Counting only lines that contain the string "computer", how many are there in the data? Say the number alone.

(Excerpted data)

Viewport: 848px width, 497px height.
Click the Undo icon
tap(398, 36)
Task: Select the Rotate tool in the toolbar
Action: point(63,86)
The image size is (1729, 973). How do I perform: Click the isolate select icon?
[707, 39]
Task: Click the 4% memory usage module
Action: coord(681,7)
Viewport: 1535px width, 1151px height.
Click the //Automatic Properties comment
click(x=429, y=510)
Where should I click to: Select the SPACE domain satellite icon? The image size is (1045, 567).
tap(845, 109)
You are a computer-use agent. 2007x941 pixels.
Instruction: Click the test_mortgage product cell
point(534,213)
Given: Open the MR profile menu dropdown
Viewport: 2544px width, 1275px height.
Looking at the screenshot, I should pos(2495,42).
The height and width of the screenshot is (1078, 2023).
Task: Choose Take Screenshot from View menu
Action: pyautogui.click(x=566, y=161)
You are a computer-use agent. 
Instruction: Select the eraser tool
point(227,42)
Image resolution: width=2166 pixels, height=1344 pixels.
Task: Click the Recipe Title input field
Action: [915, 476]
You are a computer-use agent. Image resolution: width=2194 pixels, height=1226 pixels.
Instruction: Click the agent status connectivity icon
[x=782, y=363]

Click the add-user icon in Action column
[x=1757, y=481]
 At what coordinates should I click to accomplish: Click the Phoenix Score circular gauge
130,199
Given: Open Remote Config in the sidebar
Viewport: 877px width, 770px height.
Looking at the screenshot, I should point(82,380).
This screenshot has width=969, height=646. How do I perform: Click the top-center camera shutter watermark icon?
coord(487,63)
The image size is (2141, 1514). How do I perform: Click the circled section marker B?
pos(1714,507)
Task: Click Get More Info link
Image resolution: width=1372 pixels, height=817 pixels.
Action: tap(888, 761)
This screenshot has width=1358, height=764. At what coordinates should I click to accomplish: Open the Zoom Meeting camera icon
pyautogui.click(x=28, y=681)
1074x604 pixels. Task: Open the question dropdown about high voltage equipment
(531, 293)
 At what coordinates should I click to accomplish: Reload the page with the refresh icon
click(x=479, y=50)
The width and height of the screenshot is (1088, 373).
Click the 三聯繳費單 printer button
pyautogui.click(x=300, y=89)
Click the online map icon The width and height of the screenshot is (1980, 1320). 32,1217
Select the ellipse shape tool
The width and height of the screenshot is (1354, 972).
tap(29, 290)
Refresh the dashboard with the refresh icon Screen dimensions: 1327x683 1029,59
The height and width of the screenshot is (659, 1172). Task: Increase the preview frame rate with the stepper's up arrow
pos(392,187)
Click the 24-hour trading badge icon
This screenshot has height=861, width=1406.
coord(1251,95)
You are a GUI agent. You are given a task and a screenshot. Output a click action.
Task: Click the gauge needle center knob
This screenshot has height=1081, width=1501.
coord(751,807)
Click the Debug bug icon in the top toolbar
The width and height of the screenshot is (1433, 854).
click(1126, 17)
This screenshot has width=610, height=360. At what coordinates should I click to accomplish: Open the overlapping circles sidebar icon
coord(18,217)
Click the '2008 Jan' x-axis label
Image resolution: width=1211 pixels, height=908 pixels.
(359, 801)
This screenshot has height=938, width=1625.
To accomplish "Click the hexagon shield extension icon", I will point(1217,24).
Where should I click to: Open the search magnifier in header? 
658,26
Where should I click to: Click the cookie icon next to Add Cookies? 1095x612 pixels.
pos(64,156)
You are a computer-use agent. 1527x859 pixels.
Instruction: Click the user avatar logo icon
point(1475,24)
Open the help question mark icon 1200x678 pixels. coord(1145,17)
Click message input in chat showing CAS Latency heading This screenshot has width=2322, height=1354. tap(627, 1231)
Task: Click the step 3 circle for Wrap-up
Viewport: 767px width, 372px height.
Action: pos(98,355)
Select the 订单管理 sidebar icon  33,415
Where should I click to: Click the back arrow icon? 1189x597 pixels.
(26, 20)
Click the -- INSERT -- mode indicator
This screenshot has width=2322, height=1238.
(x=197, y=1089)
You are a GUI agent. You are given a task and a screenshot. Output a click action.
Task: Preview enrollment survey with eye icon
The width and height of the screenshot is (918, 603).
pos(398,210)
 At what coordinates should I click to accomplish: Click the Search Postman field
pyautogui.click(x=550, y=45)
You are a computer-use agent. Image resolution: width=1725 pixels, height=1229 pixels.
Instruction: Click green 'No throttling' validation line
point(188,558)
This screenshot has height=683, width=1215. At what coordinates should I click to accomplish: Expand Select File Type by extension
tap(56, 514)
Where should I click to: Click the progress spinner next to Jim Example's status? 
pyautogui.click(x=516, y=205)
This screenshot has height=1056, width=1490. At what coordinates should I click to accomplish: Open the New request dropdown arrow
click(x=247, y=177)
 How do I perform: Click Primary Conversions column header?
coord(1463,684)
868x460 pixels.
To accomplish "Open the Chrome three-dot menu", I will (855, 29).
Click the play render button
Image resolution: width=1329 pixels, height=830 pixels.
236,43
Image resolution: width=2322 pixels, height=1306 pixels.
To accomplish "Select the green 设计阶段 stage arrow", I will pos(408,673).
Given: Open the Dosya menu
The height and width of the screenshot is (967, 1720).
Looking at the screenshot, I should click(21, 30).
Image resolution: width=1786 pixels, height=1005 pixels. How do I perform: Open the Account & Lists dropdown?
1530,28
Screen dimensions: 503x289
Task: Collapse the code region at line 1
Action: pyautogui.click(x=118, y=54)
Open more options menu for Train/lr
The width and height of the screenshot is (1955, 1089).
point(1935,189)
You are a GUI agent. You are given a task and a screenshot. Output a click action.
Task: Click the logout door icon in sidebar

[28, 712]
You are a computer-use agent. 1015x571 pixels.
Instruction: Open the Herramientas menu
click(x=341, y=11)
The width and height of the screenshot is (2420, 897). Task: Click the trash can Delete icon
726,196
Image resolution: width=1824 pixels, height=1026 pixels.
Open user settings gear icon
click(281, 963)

(End Excerpted data)

## Task solution
6